++++ DATASET RECORDS ++++

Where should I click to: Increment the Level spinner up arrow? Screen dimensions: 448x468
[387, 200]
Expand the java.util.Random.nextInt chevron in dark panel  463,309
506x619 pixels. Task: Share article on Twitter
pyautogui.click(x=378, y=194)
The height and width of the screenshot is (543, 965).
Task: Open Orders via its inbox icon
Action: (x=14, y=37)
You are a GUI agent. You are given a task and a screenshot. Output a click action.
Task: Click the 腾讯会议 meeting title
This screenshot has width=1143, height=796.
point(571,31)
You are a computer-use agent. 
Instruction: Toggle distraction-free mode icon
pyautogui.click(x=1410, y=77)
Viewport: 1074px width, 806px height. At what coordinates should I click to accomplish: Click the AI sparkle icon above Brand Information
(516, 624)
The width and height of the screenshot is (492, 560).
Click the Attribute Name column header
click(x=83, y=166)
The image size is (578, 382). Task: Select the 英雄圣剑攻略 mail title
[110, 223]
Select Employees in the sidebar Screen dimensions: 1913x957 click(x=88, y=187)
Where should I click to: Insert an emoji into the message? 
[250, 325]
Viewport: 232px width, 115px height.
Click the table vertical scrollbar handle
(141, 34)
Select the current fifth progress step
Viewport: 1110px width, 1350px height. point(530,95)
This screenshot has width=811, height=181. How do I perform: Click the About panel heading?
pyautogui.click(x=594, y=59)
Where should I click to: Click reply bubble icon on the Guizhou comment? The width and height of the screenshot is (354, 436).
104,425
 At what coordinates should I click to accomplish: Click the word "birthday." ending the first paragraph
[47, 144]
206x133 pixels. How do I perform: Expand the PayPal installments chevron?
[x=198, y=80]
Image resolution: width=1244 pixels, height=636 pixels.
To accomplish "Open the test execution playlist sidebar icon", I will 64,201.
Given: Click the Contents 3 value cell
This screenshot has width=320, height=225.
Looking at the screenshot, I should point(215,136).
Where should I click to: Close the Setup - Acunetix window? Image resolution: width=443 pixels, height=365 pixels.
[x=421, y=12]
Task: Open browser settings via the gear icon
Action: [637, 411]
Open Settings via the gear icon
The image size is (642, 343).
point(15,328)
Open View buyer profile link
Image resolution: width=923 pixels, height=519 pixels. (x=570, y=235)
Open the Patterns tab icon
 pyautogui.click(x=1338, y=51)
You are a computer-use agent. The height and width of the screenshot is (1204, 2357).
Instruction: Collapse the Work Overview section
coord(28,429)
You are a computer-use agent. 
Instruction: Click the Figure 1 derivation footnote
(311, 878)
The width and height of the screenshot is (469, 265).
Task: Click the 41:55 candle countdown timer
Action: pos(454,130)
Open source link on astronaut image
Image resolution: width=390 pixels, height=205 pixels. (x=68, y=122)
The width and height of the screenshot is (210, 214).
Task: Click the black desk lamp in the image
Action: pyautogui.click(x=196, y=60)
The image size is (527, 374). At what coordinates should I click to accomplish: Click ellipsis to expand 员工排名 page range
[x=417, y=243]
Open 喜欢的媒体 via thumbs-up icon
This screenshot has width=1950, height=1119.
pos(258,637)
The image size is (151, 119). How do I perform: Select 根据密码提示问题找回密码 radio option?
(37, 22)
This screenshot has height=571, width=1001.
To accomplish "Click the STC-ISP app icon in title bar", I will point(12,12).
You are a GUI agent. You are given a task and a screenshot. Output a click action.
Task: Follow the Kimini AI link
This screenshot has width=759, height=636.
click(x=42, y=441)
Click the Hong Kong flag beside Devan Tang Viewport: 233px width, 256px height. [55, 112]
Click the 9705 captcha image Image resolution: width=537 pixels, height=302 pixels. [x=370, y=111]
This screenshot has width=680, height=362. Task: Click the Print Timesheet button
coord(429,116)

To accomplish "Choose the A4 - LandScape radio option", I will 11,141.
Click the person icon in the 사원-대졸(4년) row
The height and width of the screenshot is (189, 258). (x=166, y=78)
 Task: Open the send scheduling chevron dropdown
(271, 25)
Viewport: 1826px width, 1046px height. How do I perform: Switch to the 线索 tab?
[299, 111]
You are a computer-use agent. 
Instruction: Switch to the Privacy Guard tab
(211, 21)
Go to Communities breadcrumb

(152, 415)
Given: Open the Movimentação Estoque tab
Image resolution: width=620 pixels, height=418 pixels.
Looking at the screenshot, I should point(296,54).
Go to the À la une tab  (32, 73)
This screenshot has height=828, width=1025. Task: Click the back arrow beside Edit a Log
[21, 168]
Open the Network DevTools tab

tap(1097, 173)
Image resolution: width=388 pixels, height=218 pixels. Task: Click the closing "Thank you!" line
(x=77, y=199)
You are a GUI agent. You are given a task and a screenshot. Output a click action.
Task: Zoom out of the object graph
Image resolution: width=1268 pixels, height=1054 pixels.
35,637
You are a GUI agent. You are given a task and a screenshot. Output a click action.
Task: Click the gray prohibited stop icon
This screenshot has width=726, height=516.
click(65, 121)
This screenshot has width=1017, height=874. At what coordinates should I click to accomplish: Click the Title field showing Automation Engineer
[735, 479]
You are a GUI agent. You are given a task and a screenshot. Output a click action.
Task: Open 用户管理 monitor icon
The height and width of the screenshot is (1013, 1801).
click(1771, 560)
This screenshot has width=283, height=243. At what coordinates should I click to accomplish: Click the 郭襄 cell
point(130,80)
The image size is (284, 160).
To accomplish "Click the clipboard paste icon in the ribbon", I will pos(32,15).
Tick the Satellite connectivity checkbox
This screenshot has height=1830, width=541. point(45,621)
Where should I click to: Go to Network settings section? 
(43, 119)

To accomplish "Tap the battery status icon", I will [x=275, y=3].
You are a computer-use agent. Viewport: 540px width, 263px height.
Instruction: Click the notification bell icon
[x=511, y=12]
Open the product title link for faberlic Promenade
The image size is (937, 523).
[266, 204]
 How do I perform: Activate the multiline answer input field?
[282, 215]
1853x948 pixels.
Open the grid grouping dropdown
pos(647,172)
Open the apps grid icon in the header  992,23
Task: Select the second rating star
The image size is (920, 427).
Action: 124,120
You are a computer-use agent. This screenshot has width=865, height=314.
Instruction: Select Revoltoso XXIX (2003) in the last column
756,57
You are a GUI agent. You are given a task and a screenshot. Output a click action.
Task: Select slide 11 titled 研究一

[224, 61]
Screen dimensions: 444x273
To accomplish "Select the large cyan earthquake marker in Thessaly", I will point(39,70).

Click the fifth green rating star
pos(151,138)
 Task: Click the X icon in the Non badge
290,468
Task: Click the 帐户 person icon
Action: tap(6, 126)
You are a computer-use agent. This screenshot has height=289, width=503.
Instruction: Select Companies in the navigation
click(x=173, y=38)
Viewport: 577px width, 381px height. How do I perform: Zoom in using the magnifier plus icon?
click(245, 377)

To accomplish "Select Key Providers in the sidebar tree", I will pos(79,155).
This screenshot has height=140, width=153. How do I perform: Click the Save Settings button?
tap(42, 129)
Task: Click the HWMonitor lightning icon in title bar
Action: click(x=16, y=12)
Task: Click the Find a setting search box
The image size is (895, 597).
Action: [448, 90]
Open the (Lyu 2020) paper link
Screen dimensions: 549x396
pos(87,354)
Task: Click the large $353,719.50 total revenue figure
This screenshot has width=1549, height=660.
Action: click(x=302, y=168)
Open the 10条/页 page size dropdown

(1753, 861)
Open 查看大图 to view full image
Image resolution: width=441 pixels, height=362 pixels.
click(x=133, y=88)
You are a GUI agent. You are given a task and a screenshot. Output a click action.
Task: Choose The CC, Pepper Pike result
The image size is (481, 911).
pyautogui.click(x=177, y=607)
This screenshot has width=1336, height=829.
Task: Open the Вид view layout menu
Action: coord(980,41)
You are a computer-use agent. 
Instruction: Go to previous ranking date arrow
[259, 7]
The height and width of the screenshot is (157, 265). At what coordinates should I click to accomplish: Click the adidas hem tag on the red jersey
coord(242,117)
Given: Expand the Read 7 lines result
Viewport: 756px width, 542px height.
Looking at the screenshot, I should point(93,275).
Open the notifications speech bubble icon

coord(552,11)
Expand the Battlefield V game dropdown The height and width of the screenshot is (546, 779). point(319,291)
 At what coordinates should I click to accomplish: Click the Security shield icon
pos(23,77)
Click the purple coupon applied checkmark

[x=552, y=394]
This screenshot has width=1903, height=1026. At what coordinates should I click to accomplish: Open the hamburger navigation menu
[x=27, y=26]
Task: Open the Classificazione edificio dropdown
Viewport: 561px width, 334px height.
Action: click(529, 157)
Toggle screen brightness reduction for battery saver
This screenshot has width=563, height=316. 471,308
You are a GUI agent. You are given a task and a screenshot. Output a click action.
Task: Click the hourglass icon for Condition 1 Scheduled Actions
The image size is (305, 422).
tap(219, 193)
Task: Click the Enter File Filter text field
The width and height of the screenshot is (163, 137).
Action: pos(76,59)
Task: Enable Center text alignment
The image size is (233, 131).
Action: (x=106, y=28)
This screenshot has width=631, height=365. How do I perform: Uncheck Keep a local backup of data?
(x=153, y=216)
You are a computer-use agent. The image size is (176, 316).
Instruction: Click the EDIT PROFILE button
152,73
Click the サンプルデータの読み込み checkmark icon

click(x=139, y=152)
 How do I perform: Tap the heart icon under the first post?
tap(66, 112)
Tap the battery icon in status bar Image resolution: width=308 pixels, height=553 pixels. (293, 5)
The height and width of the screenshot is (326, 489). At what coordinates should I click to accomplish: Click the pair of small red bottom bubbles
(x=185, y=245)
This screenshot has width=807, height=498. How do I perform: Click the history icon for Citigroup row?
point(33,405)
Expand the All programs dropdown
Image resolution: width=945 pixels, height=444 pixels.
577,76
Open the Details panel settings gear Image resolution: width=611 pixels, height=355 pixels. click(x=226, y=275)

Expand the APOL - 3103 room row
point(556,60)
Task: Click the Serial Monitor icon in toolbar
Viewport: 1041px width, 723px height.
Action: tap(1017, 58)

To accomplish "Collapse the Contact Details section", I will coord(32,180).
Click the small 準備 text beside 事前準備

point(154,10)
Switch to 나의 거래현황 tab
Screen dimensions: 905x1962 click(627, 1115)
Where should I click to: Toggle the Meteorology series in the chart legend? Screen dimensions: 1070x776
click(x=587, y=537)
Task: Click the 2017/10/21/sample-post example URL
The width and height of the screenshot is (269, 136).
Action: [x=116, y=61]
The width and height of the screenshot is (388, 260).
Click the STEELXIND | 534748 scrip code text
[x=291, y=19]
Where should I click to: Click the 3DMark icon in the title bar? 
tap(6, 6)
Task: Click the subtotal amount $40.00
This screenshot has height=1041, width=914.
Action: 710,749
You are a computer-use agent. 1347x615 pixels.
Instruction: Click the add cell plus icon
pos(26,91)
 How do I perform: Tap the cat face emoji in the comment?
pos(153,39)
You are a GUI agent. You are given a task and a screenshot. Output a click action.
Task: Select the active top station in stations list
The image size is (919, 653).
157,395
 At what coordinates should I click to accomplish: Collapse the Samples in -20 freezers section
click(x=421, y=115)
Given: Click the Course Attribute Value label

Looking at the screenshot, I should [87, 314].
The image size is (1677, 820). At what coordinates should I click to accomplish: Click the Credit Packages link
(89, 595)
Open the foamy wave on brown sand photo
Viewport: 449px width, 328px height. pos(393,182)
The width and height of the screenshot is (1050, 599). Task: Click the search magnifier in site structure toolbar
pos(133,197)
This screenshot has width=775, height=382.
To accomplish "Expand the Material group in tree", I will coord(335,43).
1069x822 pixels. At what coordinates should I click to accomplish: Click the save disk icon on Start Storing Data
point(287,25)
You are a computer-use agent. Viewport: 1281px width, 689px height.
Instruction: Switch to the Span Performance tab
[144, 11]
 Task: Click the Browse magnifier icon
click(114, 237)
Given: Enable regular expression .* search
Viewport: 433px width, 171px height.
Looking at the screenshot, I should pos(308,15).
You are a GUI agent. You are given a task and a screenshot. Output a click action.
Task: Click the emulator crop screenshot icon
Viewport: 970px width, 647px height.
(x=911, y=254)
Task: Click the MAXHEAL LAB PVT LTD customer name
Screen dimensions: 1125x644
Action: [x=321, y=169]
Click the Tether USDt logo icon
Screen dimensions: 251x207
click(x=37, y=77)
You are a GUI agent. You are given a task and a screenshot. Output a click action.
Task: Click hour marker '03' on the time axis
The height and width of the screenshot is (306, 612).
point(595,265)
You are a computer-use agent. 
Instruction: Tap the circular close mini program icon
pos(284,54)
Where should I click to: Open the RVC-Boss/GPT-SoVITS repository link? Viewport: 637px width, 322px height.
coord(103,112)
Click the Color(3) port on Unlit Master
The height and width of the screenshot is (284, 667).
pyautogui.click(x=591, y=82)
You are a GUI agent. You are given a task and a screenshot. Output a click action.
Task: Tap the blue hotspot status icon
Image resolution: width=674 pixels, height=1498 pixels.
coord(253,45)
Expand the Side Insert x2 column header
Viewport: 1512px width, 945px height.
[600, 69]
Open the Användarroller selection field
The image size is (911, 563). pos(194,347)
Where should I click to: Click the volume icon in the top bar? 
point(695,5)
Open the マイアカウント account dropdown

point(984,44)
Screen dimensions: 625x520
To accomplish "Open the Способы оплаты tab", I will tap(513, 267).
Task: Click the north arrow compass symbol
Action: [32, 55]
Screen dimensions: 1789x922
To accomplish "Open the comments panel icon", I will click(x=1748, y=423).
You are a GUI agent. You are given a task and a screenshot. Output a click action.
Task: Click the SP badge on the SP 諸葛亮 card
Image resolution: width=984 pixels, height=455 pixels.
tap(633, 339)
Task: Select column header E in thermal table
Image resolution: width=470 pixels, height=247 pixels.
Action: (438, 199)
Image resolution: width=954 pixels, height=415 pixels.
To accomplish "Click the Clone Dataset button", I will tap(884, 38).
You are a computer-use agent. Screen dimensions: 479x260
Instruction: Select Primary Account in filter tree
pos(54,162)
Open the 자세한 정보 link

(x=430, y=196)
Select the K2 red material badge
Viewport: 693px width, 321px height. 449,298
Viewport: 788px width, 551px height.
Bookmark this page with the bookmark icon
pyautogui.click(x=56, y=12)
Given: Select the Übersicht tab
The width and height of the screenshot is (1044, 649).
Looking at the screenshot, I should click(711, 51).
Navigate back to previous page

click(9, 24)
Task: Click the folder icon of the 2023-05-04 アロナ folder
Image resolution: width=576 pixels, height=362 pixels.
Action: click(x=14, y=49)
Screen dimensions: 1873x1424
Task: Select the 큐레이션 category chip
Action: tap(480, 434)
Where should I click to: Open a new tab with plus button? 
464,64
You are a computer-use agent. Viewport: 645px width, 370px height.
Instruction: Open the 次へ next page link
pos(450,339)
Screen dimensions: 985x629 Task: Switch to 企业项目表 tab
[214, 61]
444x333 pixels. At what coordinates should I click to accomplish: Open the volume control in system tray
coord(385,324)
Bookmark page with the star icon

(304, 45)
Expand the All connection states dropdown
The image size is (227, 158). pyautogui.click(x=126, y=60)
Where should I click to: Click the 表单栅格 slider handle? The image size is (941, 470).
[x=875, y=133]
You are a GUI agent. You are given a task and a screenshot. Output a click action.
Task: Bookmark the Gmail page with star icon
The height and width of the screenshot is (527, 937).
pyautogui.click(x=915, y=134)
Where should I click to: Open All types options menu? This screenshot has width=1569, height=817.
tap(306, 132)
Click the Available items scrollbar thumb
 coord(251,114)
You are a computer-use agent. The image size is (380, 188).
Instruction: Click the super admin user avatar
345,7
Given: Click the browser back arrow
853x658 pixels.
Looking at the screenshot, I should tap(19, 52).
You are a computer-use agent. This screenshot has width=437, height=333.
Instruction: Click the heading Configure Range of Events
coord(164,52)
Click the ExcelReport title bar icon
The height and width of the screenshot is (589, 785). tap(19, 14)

++++

_EXERCISE DESCRIPTION_. Show every line of the data above that contains the string "sidebar", matching case exactly.

_EXERCISE RESULT_.
Select Employees in the sidebar Screen dimensions: 1913x957 click(x=88, y=187)
To accomplish "Open the test execution playlist sidebar icon", I will 64,201.
To accomplish "Select Key Providers in the sidebar tree", I will pos(79,155).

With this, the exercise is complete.